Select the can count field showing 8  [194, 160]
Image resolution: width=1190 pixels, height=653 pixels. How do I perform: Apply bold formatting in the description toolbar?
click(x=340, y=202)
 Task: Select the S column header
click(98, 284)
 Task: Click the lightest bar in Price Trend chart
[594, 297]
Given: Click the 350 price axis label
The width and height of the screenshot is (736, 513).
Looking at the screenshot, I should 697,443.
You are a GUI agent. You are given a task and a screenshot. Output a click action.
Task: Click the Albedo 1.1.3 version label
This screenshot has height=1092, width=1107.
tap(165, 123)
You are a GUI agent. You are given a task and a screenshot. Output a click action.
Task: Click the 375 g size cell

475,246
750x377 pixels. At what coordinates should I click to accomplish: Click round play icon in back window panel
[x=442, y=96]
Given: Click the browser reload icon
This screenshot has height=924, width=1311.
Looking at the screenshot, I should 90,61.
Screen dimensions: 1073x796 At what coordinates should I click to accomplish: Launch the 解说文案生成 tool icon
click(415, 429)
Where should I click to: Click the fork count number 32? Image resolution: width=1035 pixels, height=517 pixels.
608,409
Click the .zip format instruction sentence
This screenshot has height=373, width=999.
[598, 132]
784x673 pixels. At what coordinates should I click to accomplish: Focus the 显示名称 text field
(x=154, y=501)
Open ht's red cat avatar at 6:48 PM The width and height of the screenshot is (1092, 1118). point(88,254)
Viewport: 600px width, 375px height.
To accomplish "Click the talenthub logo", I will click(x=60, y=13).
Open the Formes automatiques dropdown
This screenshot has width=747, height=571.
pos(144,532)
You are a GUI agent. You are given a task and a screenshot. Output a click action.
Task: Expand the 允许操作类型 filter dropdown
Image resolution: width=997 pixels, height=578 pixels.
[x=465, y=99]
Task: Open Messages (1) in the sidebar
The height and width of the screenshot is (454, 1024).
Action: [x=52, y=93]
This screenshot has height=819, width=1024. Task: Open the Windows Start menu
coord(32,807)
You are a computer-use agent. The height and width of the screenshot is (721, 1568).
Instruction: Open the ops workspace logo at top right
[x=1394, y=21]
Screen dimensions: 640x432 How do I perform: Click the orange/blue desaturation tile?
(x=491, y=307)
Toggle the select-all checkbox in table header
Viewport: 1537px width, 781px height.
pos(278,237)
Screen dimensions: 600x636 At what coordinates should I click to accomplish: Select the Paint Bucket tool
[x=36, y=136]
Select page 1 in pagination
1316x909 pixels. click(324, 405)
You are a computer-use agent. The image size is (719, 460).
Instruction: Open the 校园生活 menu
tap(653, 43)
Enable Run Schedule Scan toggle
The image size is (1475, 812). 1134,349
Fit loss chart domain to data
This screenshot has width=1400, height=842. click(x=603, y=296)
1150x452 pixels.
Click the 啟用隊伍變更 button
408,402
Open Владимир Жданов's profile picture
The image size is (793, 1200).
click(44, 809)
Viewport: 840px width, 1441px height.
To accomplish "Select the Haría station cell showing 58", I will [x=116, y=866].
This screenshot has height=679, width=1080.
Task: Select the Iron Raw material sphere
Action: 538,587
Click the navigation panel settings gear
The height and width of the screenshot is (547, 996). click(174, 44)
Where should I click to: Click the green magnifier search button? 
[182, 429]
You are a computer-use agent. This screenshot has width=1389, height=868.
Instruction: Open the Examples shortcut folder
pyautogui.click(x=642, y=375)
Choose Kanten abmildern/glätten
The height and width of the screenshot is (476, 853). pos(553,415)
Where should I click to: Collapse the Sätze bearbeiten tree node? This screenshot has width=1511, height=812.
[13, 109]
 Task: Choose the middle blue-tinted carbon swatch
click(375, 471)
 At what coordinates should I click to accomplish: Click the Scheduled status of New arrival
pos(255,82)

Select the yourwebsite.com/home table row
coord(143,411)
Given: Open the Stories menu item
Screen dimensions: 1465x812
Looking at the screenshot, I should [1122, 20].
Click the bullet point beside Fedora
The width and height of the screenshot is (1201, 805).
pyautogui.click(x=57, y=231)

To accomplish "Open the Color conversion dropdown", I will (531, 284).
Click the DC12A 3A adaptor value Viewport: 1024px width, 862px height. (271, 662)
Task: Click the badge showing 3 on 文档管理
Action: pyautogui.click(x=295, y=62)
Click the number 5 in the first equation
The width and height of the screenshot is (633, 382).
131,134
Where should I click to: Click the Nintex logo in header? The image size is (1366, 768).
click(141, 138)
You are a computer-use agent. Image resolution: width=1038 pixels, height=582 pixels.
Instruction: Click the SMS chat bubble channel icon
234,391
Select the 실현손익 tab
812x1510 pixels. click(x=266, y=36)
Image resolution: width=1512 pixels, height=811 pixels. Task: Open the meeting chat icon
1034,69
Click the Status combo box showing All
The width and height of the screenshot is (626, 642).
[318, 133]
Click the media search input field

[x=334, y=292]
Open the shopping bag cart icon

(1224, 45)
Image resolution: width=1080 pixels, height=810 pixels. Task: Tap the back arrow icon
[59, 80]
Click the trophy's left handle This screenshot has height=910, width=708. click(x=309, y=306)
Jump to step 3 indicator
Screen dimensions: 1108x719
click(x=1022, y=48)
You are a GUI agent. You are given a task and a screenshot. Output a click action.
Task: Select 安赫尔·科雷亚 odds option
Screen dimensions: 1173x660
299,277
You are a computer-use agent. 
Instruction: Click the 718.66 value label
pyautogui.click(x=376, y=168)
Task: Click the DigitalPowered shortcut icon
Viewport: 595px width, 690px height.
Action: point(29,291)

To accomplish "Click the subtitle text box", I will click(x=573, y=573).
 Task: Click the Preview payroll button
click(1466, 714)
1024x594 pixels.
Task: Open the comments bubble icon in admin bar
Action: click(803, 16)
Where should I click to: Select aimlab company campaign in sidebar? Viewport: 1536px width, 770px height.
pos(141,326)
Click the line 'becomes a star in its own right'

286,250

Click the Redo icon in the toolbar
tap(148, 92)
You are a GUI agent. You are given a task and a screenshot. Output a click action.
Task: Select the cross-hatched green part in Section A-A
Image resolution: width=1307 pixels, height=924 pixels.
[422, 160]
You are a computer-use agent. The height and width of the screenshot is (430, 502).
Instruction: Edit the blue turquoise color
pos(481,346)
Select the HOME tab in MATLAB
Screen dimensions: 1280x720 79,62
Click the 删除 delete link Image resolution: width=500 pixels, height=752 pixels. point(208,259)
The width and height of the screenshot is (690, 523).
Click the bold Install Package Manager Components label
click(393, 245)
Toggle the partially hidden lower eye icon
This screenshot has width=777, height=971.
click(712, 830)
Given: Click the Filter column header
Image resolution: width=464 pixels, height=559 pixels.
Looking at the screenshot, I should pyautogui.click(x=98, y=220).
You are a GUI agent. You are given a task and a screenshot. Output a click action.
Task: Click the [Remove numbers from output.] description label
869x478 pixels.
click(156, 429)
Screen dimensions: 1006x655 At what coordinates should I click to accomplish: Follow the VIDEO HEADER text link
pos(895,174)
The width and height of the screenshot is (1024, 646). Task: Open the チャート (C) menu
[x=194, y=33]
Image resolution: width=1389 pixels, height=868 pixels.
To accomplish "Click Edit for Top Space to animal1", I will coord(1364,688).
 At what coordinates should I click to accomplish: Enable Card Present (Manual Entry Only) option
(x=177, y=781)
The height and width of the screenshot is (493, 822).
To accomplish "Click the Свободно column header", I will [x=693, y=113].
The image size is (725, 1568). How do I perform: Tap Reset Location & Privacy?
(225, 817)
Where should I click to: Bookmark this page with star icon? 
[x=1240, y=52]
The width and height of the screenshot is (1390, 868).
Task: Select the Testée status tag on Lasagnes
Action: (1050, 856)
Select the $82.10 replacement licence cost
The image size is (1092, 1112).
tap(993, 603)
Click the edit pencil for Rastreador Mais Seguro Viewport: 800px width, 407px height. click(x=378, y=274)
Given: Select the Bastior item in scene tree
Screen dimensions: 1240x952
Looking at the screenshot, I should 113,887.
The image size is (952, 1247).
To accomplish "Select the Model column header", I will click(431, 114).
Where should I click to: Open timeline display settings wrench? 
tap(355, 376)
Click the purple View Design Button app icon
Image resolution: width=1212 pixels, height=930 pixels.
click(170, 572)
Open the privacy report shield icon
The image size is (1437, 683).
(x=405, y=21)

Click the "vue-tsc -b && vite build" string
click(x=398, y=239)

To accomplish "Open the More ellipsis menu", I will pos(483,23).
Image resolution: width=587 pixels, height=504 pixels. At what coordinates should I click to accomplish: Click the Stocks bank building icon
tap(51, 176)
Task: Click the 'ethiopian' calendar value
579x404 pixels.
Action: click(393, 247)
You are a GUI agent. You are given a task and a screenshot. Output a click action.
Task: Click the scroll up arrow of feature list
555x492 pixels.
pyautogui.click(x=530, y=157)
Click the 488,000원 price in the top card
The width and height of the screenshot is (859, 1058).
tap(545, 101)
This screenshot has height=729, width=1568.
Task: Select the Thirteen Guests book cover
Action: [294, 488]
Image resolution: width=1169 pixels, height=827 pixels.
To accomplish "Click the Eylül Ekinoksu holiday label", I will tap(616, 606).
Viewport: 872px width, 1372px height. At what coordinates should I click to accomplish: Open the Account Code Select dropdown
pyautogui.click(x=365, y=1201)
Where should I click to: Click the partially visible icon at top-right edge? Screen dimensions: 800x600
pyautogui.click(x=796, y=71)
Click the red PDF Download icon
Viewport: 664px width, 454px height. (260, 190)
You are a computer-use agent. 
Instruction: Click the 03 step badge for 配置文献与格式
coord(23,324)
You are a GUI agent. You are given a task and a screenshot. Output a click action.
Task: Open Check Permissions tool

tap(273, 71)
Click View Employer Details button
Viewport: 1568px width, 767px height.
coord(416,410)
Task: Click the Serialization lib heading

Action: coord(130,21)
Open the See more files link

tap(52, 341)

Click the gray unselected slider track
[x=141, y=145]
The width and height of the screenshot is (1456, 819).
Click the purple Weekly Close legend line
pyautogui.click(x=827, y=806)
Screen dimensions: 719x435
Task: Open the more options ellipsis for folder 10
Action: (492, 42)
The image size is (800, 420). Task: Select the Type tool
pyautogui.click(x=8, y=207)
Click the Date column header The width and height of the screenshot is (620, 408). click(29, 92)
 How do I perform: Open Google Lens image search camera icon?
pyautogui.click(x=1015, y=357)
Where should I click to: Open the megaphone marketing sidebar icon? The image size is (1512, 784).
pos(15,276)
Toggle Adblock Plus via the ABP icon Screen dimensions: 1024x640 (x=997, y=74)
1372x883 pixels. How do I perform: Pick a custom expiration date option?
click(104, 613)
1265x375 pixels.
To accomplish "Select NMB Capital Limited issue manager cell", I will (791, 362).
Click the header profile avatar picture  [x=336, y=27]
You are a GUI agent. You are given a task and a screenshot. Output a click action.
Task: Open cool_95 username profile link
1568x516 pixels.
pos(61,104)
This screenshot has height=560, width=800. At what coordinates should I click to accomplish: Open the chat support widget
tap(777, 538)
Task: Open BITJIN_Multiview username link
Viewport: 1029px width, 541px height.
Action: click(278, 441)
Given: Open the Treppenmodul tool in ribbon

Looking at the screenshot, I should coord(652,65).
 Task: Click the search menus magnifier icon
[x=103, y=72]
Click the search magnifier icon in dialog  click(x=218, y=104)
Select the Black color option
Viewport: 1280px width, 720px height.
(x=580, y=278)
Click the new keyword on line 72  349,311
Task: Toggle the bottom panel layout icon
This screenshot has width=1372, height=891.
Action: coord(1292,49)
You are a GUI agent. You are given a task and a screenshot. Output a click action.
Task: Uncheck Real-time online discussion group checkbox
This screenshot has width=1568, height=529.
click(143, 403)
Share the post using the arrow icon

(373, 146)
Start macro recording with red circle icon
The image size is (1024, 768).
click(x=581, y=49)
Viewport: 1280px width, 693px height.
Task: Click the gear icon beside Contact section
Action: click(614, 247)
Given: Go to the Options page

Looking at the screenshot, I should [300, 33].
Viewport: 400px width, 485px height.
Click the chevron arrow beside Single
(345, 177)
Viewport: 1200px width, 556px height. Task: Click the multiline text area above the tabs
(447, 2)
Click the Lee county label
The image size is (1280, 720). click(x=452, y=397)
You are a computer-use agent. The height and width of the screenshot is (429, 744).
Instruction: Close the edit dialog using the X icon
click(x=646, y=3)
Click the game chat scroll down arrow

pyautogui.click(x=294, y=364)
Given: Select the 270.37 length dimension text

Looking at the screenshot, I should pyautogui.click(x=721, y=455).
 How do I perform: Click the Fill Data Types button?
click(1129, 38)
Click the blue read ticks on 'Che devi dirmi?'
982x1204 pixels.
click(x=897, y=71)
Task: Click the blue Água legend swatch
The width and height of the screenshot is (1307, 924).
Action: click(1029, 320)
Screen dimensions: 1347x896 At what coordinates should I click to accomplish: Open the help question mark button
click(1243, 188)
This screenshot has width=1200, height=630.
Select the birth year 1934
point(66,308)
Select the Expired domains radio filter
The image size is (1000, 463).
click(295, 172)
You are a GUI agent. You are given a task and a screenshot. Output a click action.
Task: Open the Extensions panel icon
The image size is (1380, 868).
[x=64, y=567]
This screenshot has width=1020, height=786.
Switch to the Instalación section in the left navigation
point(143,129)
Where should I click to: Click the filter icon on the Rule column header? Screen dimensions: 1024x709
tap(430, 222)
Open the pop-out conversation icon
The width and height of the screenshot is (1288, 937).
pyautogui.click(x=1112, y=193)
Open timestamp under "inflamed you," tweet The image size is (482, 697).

#####

◆ WHAT THE EXERCISE ASKS: Repeat word for word the entries starting at the line that contains "Where should I click to: Open the" and ending at the line that contains "will (791, 362).", including both of those lines.

◆ FULL RESPONSE:
Where should I click to: Open the megaphone marketing sidebar icon? The image size is (1512, 784).
pos(15,276)
Toggle Adblock Plus via the ABP icon Screen dimensions: 1024x640 (x=997, y=74)
1372x883 pixels. How do I perform: Pick a custom expiration date option?
click(104, 613)
1265x375 pixels.
To accomplish "Select NMB Capital Limited issue manager cell", I will (791, 362).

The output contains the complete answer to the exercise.